Что дальше было? Аллоре. Дал ей колдун длинную булавку серебряную и говорит: это, говорит, синьора Филомена, не просто булавка, а Дух Противоречия, суть мужского естества, магиа, говорит, бьянка э натурале. Когда твой муж более всего покорен и тих? Ночью, в постели? Мольто бене. Воткнешь ему булавку в лацкан пижамы, но только один раз! а там уж сама увидишь, что делать.
Так она и поступила. Наутро Горацио Да, проснувшись, первым делом пощечину ей залепил, дескать, постель несвежая, кофе холодный и в доме пахнет вчерашним ризотто, но Филомена, знай, улыбается: мужчина в доме! так и вьется вокруг него, рагацца повера, ирритата…только до любви в тот день так и не дошло, вернулся Горацио с работы, с рыбаками всласть наругавшись — вот уж они удивились! — да и спать в чем был завалился. Ну, подумала синьора, значит, мало было первой дозы, но ведь помогает, допо тутто! и — еще раз ночью булавку в лацкан воткнула. Заворочался Горацио, всхлипнул, но не проснулся, а уж проснувшись — пошел в свой сарайчик, затащил туда малютку Пердиту, хозяйскую дочку, изнутри дверь столом рабочим припер, и — давай ее, дочку эту, по всякому вертеть, да по разному прилаживать, бамбина про торговлю и думать забыла, к вечеру только Горацио из сарайчика вылез, рубашку в штаны заправил, сплюнул длинно в сторону моря и домой пошел, из фляжечки потягивая.

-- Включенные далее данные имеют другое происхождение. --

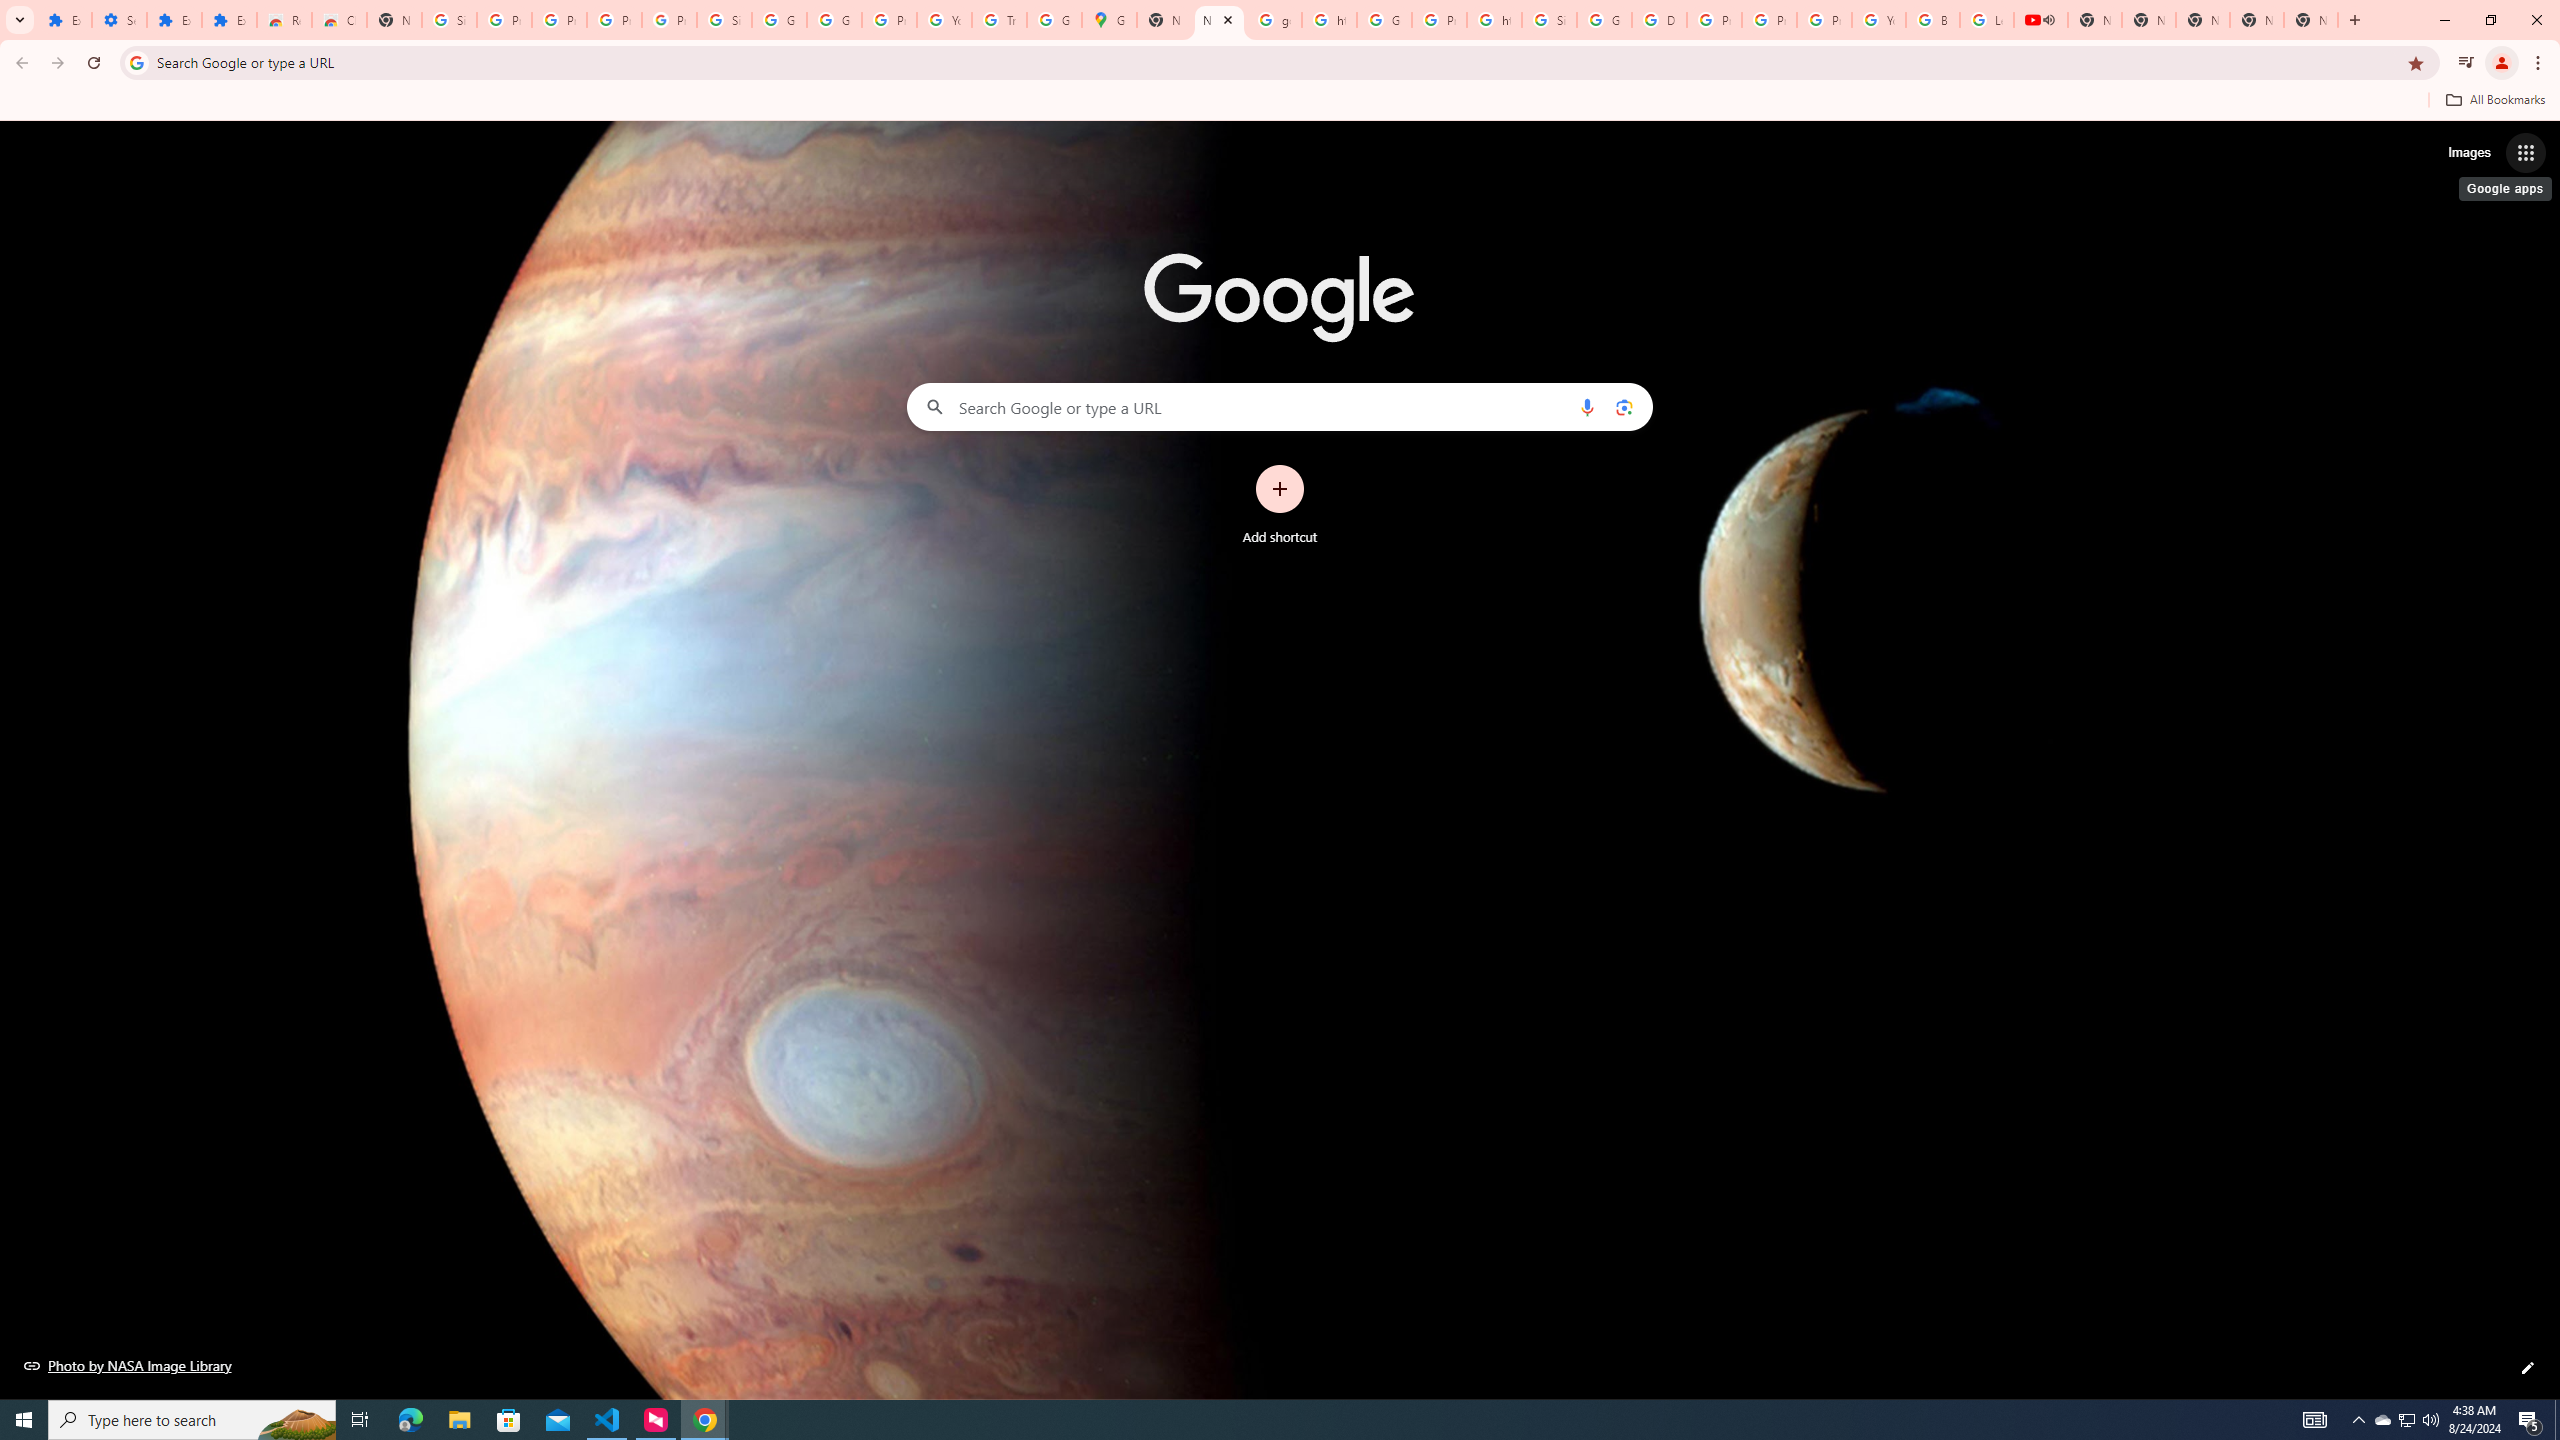 The width and height of the screenshot is (2560, 1440). Describe the element at coordinates (1494, 20) in the screenshot. I see `https://scholar.google.com/` at that location.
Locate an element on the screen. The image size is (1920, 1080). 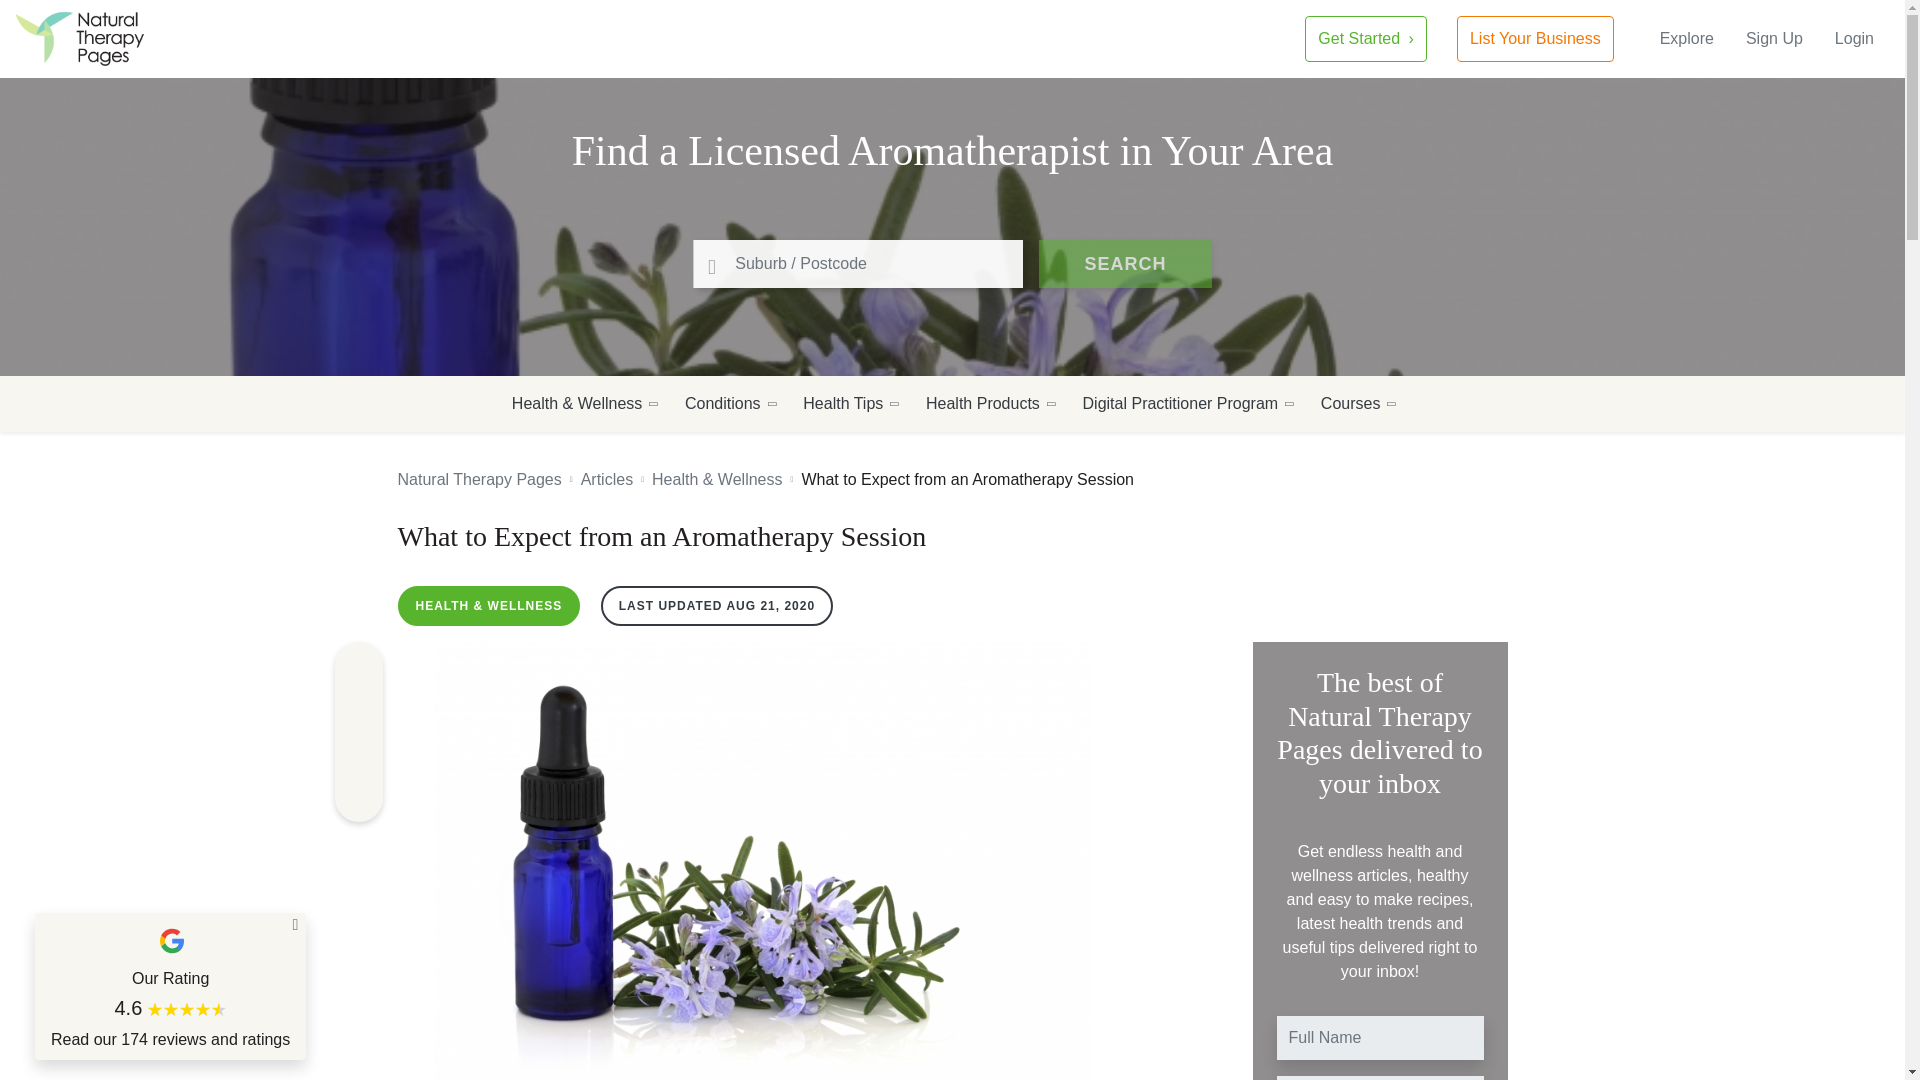
Login is located at coordinates (1854, 38).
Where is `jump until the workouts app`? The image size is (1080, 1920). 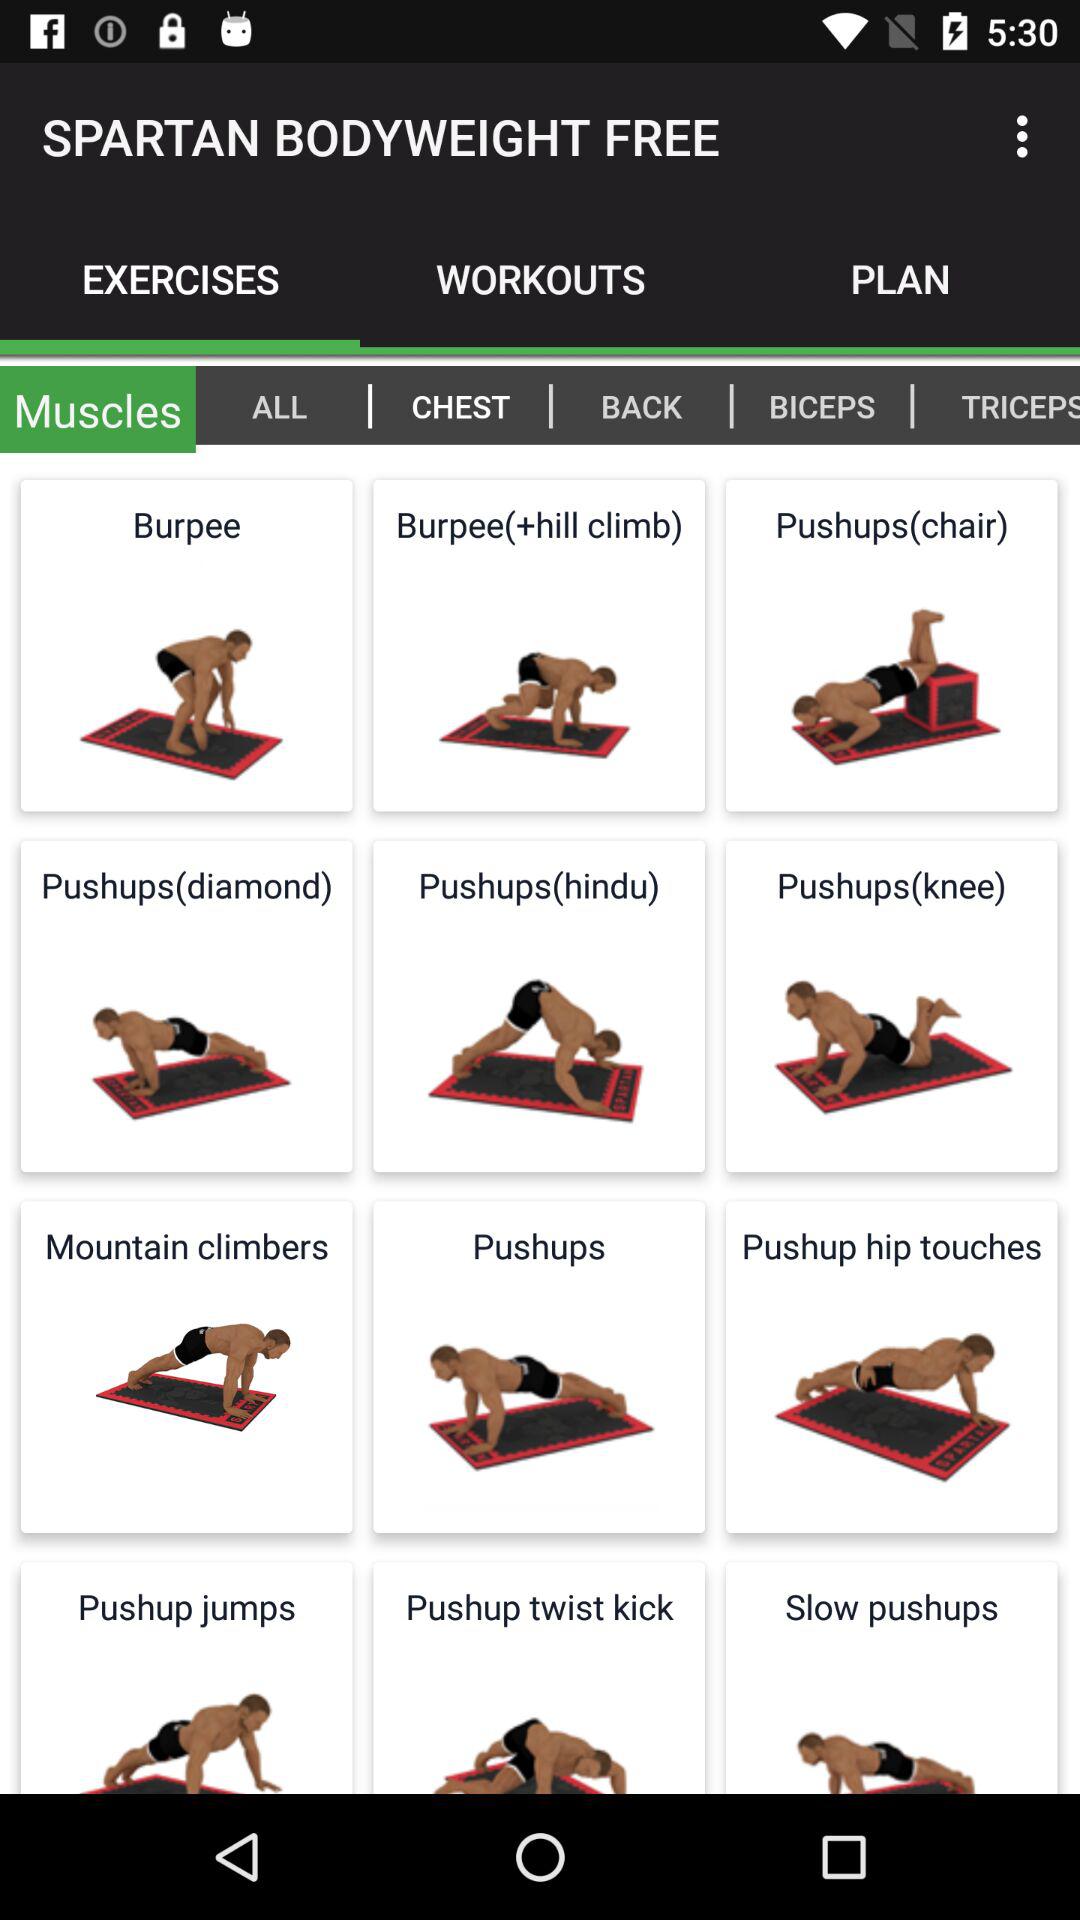 jump until the workouts app is located at coordinates (540, 278).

Ну что тут сделаешь? жена, натуралементе, принюхалась, губу прикусила, ладно, думает, си аспетта, начались волшебные фокусы, издержки прекрасной метаморфозы…это я с диалетто локале тебе, Елена, перевожу, а что она на деле подумала, ты все равно не поймешь.
Говорить ли тебе, что в третий раз синьора с булавкой в спальню пришла? Теперь уж, думает, естество это самое, Дух Противоречия, в нем точно проснется, а тут как раз я стою, в тонкой рубашке с воланами, погляди же на меня, адультеро ты этакий, ненаглядный изменник!..кольнула было в лацкан, да только встрепенулся Горацио Да во сне, протянул к ней жадные руки, Пердита, бамбинелла миа! прошептал, глаз не открывая, и — покачнулась Филомена, не удержалась, воткнула булавку между пижамными пуговицами, между курчавыми кустиками, прямо в сердце.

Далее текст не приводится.